The Reflection

Have you ever caught your reflection in a mirror or a store window when you weren’t prepared for it?  It can be startling.  Usually when we look in a mirror we are prepared for what we are going to see, we use the filters in our brain to prepare for the image and to help us interpret that image in a way that is familiar and comfortable.  When you are not prepared the reflection can be startling.

I saw a friend at a business meeting today.  I hadn’t seen her for a while.  After the meeting she asked how I was doing, in the quiet serious way that let me know that she was asking how my health was.  I explained that I was doing well, it had been two and a half years since my stem cell transplant (SCT), and because the transplant hadn’t gotten rid of my cancer I’d had a “T-Cell” transplant almost two years ago which had worked and I have been cancer free for almost a year and a half. She told me that she remembered all that and that I looked great.  What she told me next took my breath away.

She shared with me, for the first time that her brother had also been diagnosed with a cancer similar to mine.  Around the time I was having my SCT, he too was having a transplant.  He, like me, had a family member of the same gender who was a ten point match who’d agreed to be his donor. Also like me, his SCT had failed to cure his cancer.  He also had a “T- Cell” transplant.  In his case the “T – Cell” transplant failed and he died.

My head was spinning.  He died! What! How? Why?

I was shocked.  I knew when I had gone in for my transplant that I could die.  I had updated my will, organized my finances, met with my attorney to make sure that all my affairs were in order before I was admitted to the hospital. When the initial transplant failed and we were told that are only next option was the “T – Cell” transplant, I knew, once again that there was a risk that I could die.  In fact at one point things were going so poorly and I was so sick that I actually drove to the funeral home and sat in my car in front of the facility trying to work up the courage to go in and make my own arrangements so my wife would not have to do it.  I couldn’t do it.
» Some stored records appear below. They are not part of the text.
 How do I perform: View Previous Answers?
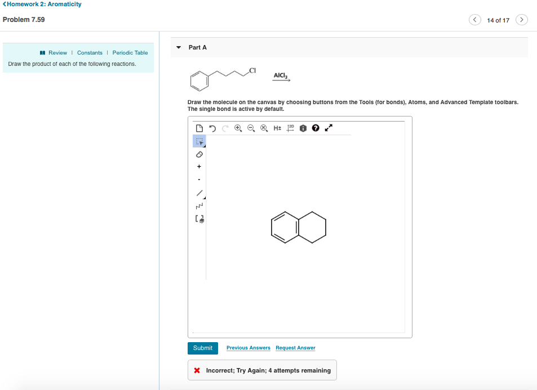coord(248,348)

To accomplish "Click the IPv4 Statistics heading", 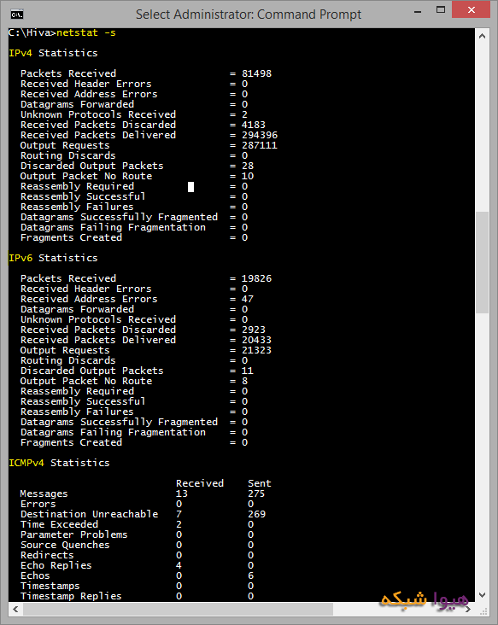I will (x=53, y=53).
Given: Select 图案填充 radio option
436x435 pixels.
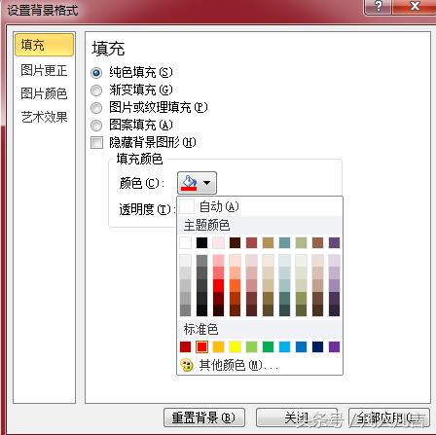Looking at the screenshot, I should pos(96,126).
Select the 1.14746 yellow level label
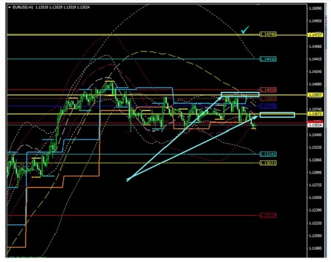 coord(268,34)
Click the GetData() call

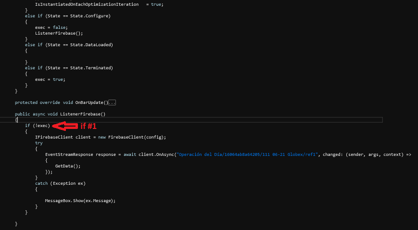click(67, 166)
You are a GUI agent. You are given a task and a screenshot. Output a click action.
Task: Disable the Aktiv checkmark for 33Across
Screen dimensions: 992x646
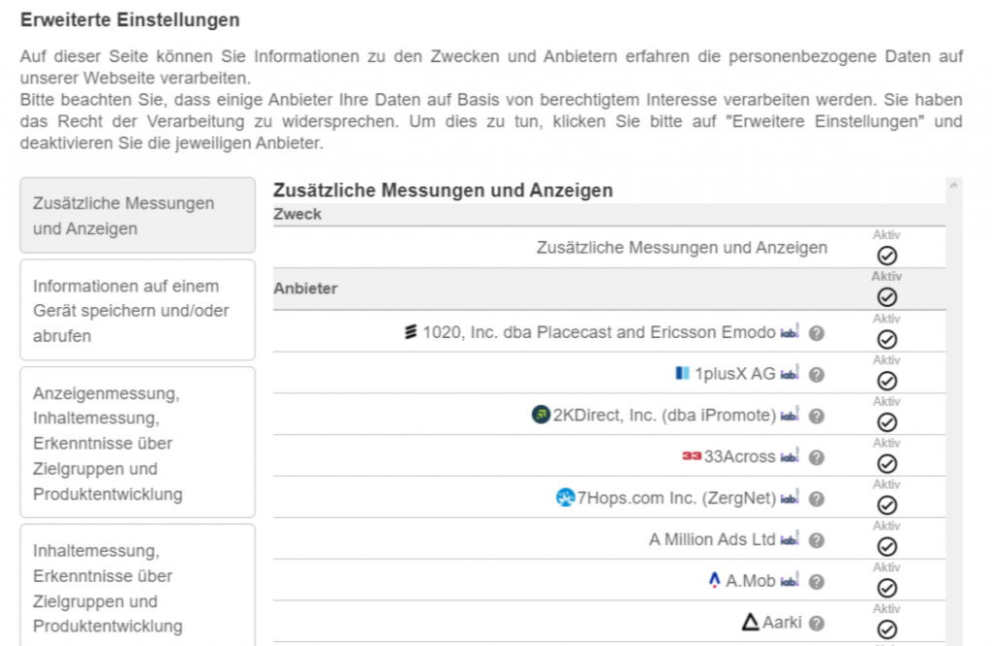pos(886,464)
I realized after several days of thinking about this story almost constantly, that I had begun to take my survival for granted.  Daily living had begun to crowd out the fear of dying that had been so much a part of my life.  My deep sense of awe and gratitude, awe that my brother had done so much to save my life and gratitude for the health professionals, family and friends who had rallied to support my survival are still intact, but in less than two years the intensity of my experience had begun to recede.  I don’t ever want to forget how lucky I am and how close I came to losing everything.